--- Exercise ---
Of the entries below, repeat exactly only those lines from the one containing "Viewport: 1100px width, 566px height." through the last line, with pictures omitted.

--- Stored data ---
Content starts

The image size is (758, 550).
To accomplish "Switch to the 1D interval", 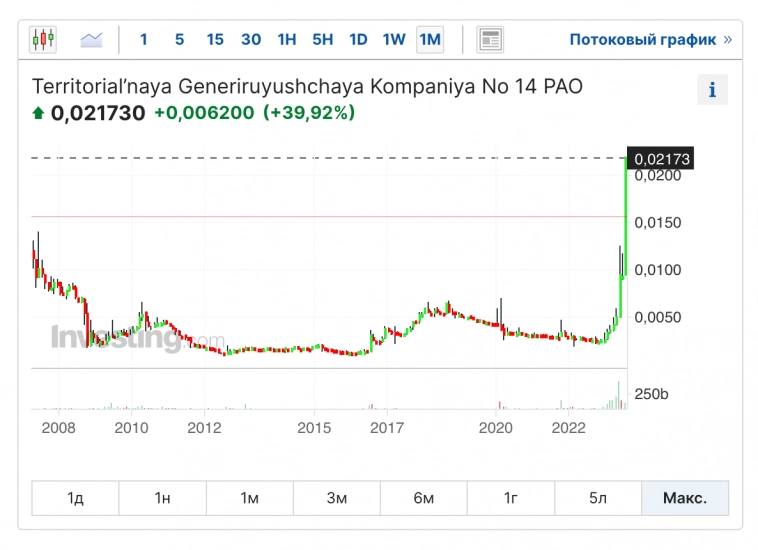I will coord(358,40).
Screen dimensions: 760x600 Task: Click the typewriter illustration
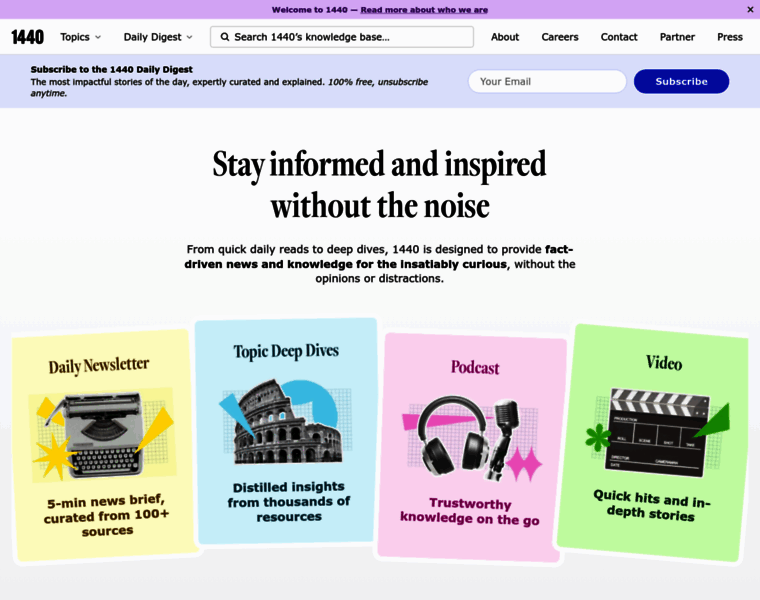(x=101, y=435)
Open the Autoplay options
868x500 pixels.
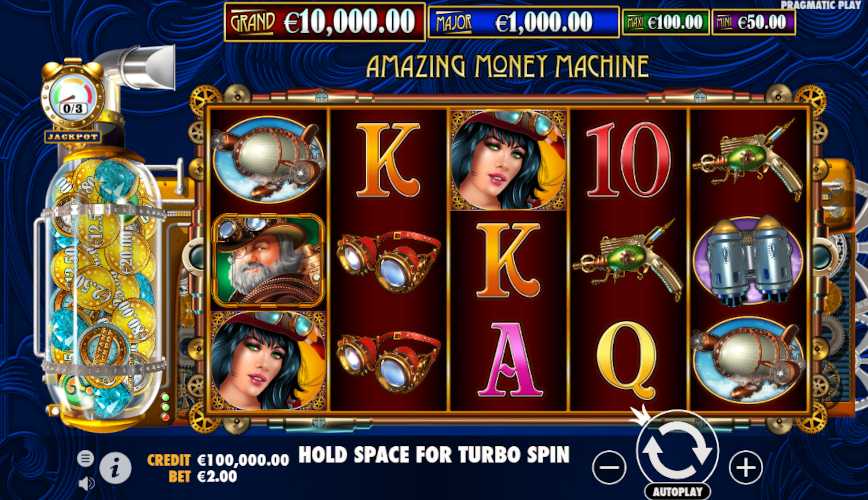(x=677, y=492)
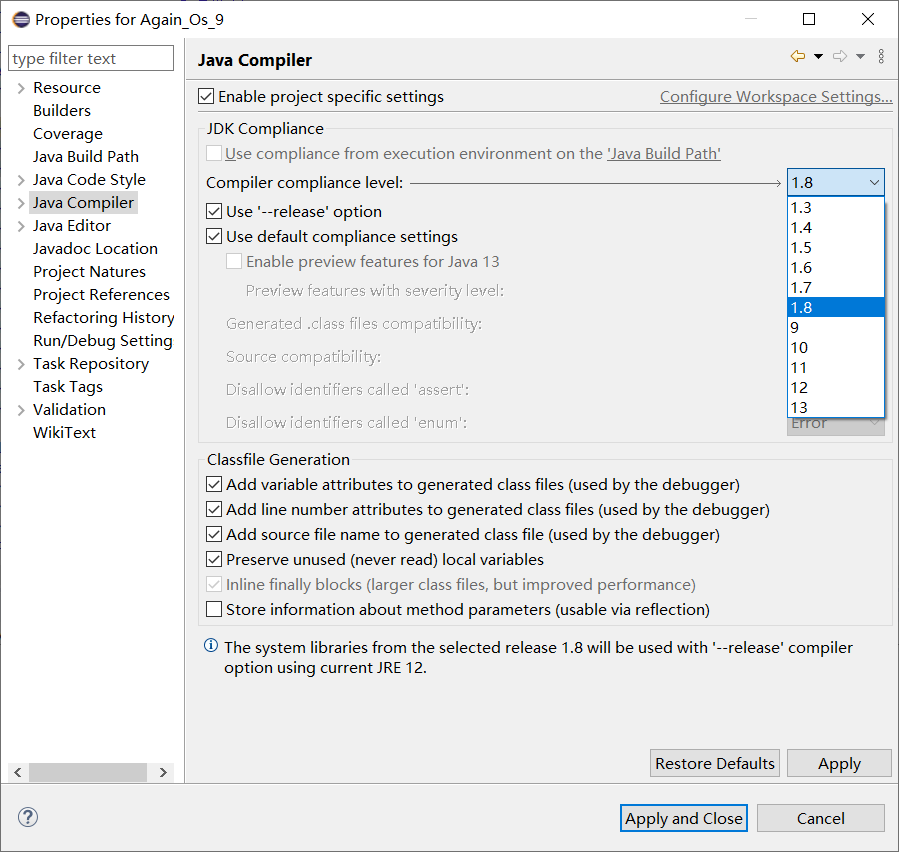The image size is (899, 852).
Task: Expand the Validation tree node
Action: (x=21, y=410)
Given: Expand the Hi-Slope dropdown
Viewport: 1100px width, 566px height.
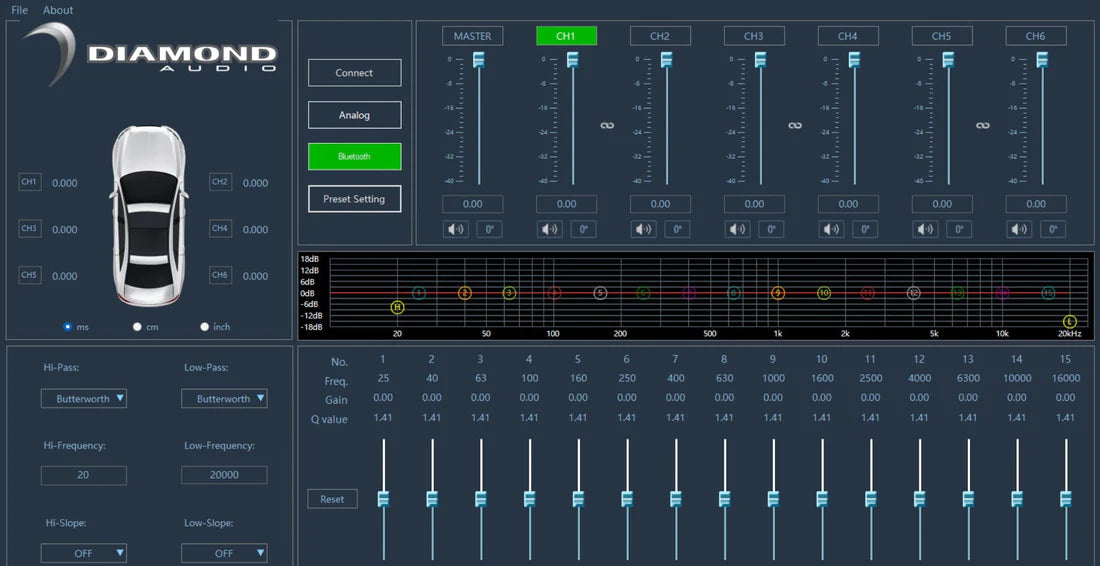Looking at the screenshot, I should click(x=84, y=553).
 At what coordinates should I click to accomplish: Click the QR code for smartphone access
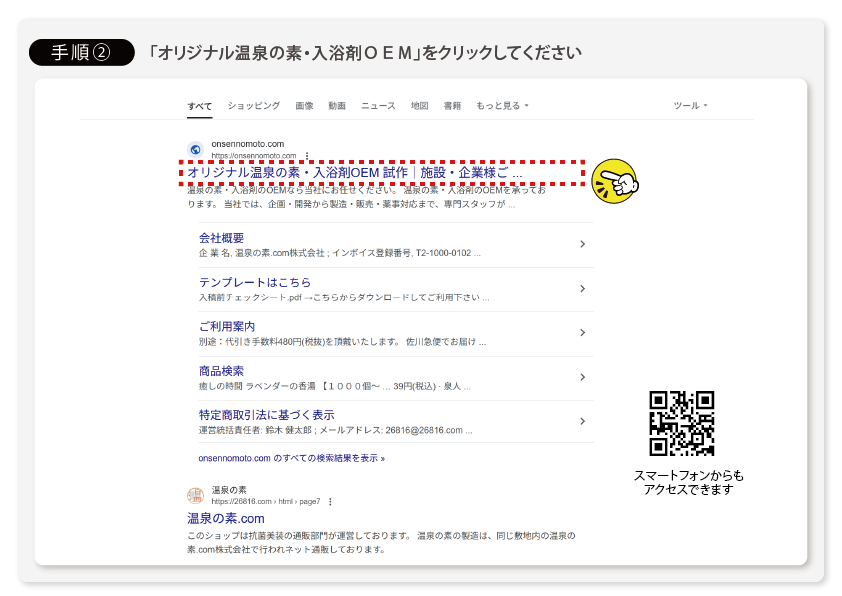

Content ends

--- Task result ---
Viewport: 1100px width, 566px height.
Looking at the screenshot, I should click(x=84, y=553).
 At what coordinates should I click to accomplish: Click the QR code for smartphone access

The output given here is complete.